The U.S. Federal Trade Commission is examining whether Apple Inc. and Google Inc. are breaking antitrust law by sharing board members, according to a person familiar with the investigation.
Google Chief Executive Eric Schmidt and Arthur Levinson, chairman of Genentech Inc., serve as directors at Apple and Google. The FTC is looking at whether the interlocking boards could hurt competition in markets such as mobile-phone software and services, said the person, who declined to be identified because the matter is private.
The remedy could be as simple as directors leaving one of the boards to eliminate the overlap. At issue is whether their participation violates the "interlocking directorates" provision of the Clayton Antitrust Act of 1914, said Gary Reback, an attorney at Carr & Ferrell in Palo Alto.

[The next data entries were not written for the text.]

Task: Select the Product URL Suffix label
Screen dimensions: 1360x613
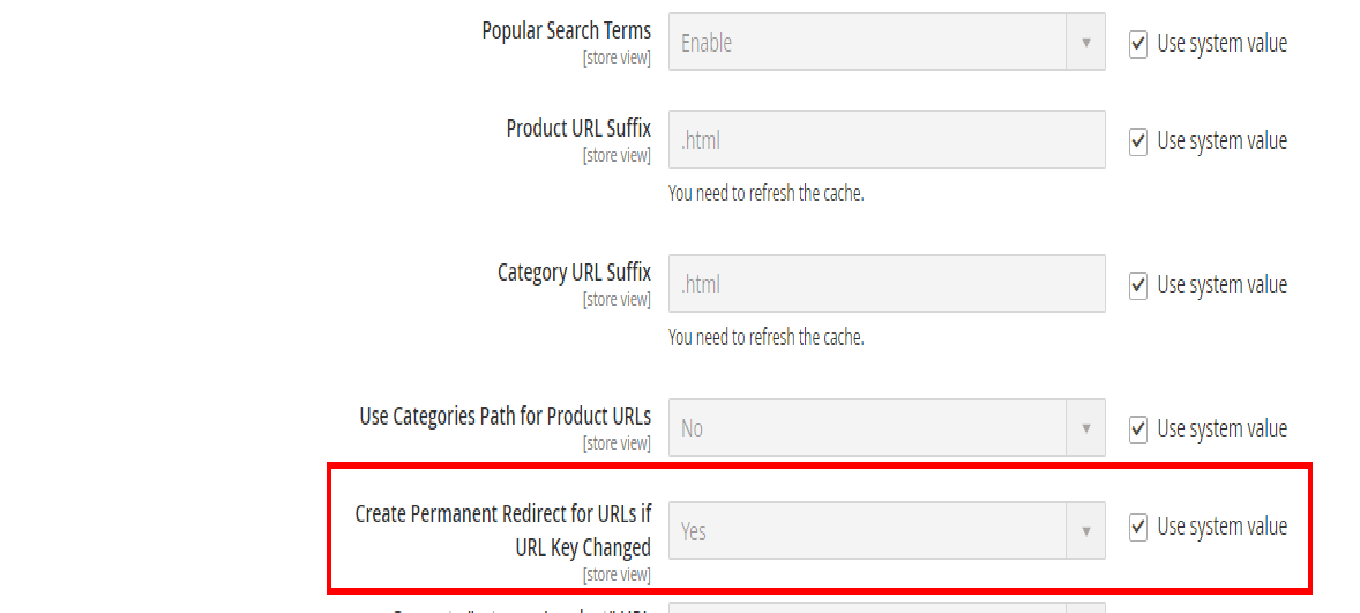Action: point(578,129)
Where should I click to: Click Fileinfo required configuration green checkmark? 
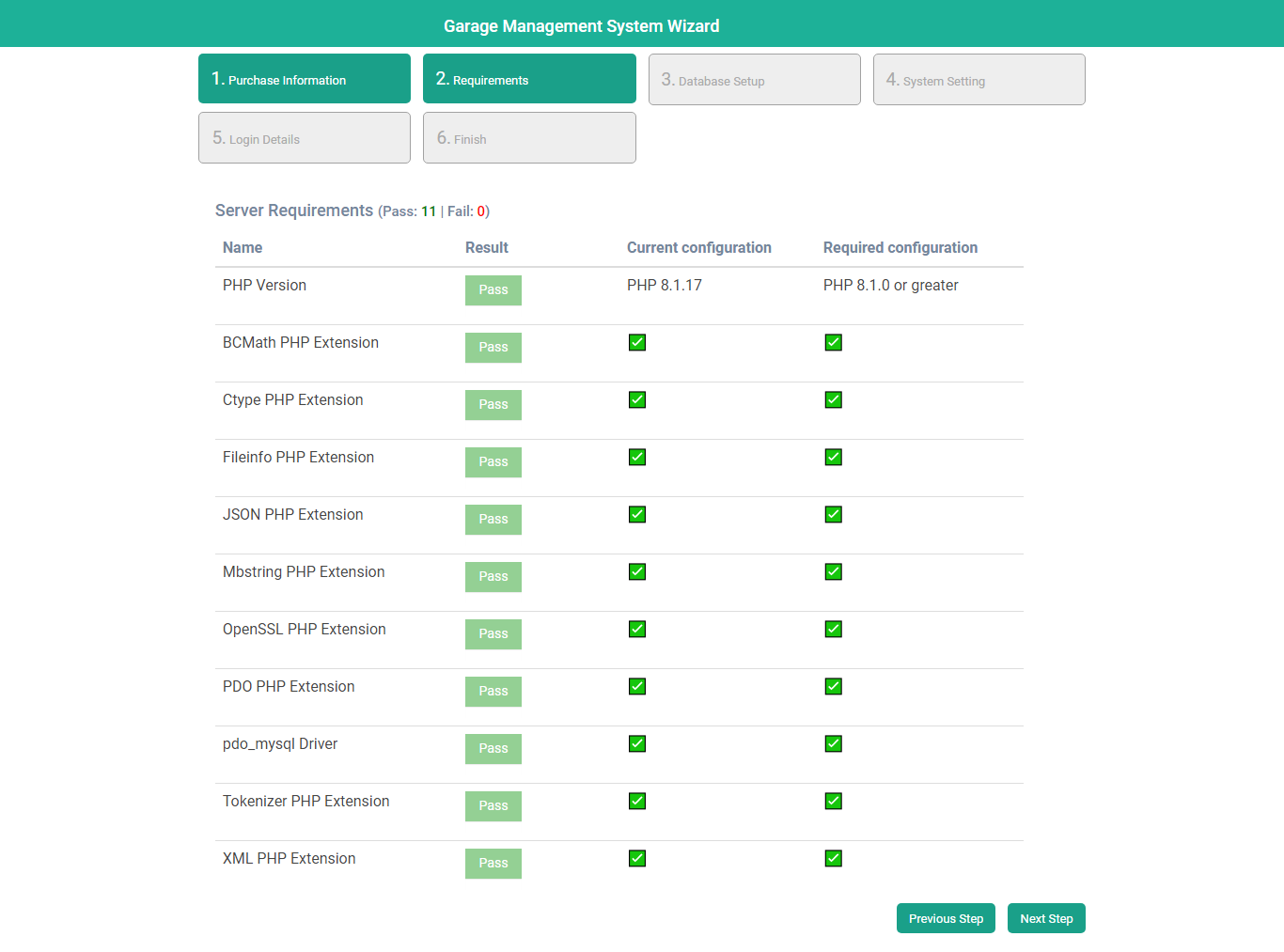click(834, 457)
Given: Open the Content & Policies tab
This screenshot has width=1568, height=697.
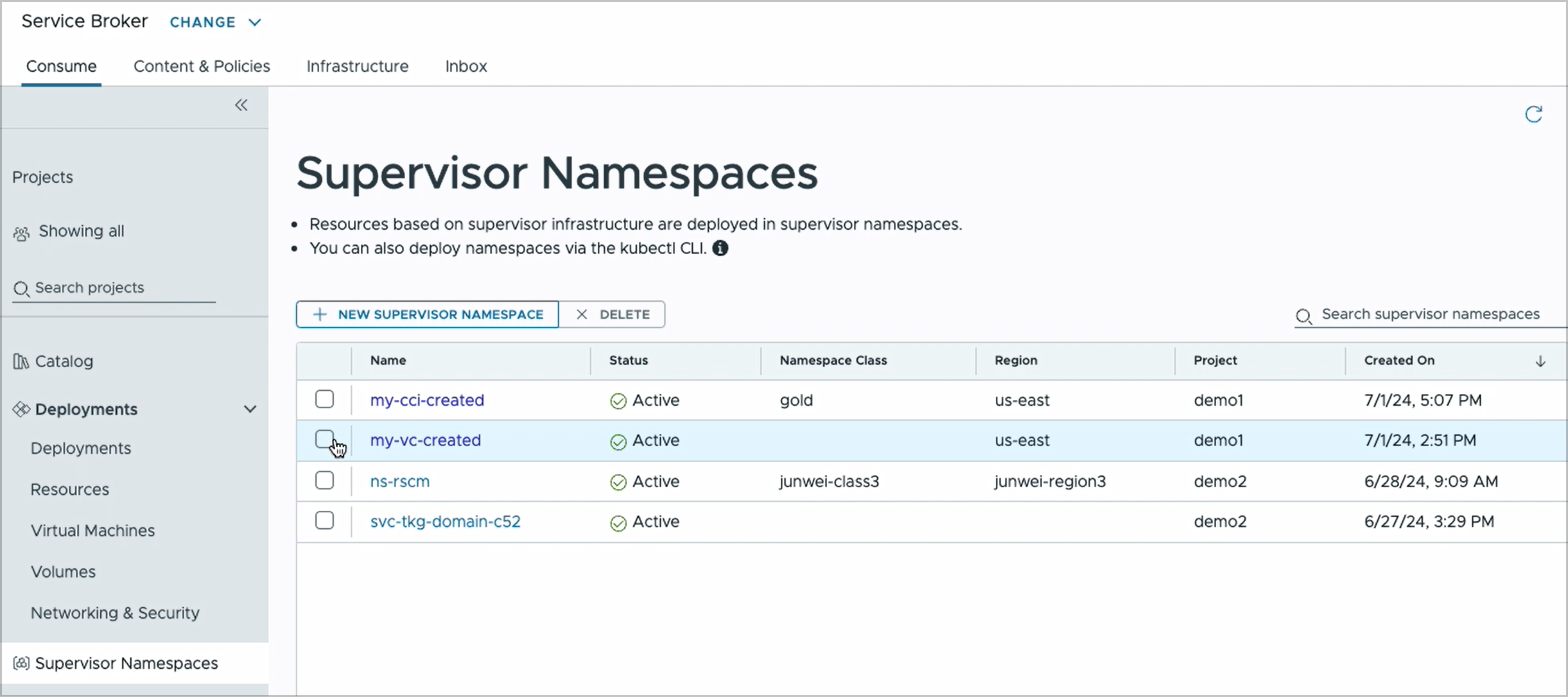Looking at the screenshot, I should point(201,66).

"The theory of the law when the Clayton Act was first passed is that the powerful people would sit on each other's boards and not compete with each other," Reback said. "The overlaps between Google and Apple are obvious."
Apple offers the iPhone, which runs Google Maps and gives users the ability to play videos from Google's YouTube. Google, owner of the world's most-used search engine, helped develop Android, software that runs mobile phones. The two companies are also starting to compete in operating systems, as computer makers offer Android as an alternative to Microsoft Corp.'s Windows.
Schmidt has said he recuses himself from meetings when Apple's board talks about the iPhone.
The FTC and the companies declined to comment.